More recently, the two companies made the marriage official, announcing the launch of a joint-venture company, Tundra Diversified. Each holds a 43.2% stake in the JV, while a private company, Queenswood Capital, owns the rest.
It has been a learning experience. Leahy says that in the process of developing the product in the pilot plant, “it became apparent that in order to have an entire concentrate through APT stage (Ammonium Paratungstate, a refined tungsten product) we would need to build a much bigger plant.”
But since neither company had that kind of money, the partners arrived at a compromise. The joint venture is going ahead with production of the lead-like composite at the small plant in Minnesota, but it will do so without refining North American Tungsten’s own low-grade concentrate.
“The goal is to get into a business that gives us a history. We can finance from there and then build a bigger plant,” Leahy says.
The advantage of starting small is that it gets the partners into production. “It gives us a leg up in the market,” Leahy says.

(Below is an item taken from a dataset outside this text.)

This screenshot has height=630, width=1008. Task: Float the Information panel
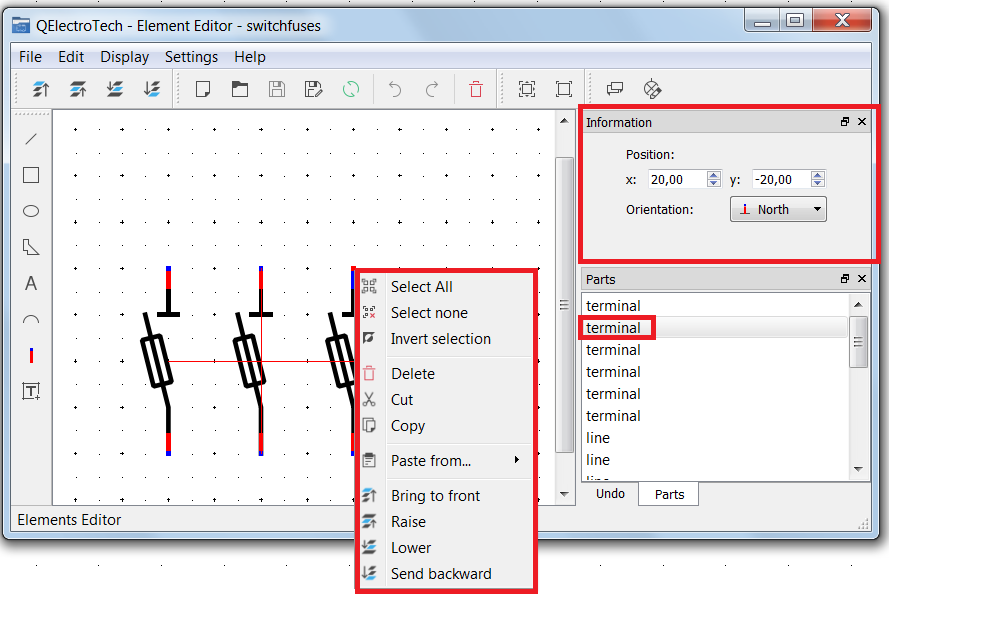pos(845,122)
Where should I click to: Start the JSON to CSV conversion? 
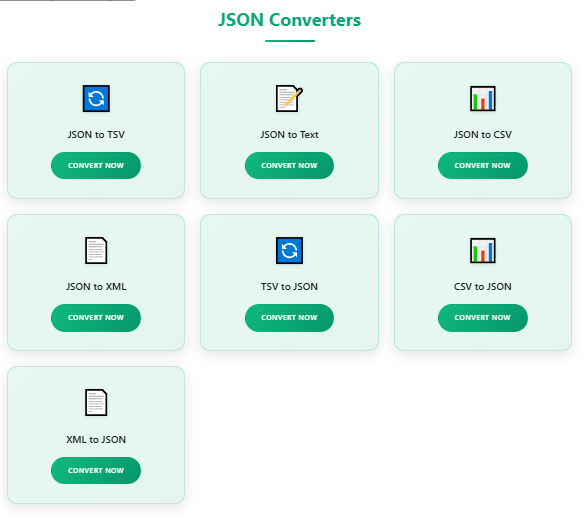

Leahy sees the compromise as an interim solution. Within five years, he wants to ramp up production at a bigger facility to more than 10 times the 5,000 metric tonne units (MTUs) it plans to push through at Tundra Diversified’s current plant. Then, the joint venture would refine North American Tungsten’s low-grade concentrate.
A facility of that size, he says, would also require more low-grade concentrate than it currently produces at its operating Cantung mine.
The source of the additional concentrate, Leahy hopes, will be North American Tungsten’s next potential mine in the Yukon, the Mactung project. Currently undergoing a feasibility study, North American Tungsten has pegged Mactung’s indicated resource at 33 million tonnes grading 0.88% WO3, making it one the world’s largest, undeveloped, high-grade tungsten deposits, the company says.
“Mactung would come on-stream with more than double our current mine’s production,” he says.
But more to the point, North American Tungsten’s adventure into the realm of making novel tungsten products could give its future low-grade concentrate a new outlet — and help ensure the company’s survival against a Chinese tungsten juggernaut.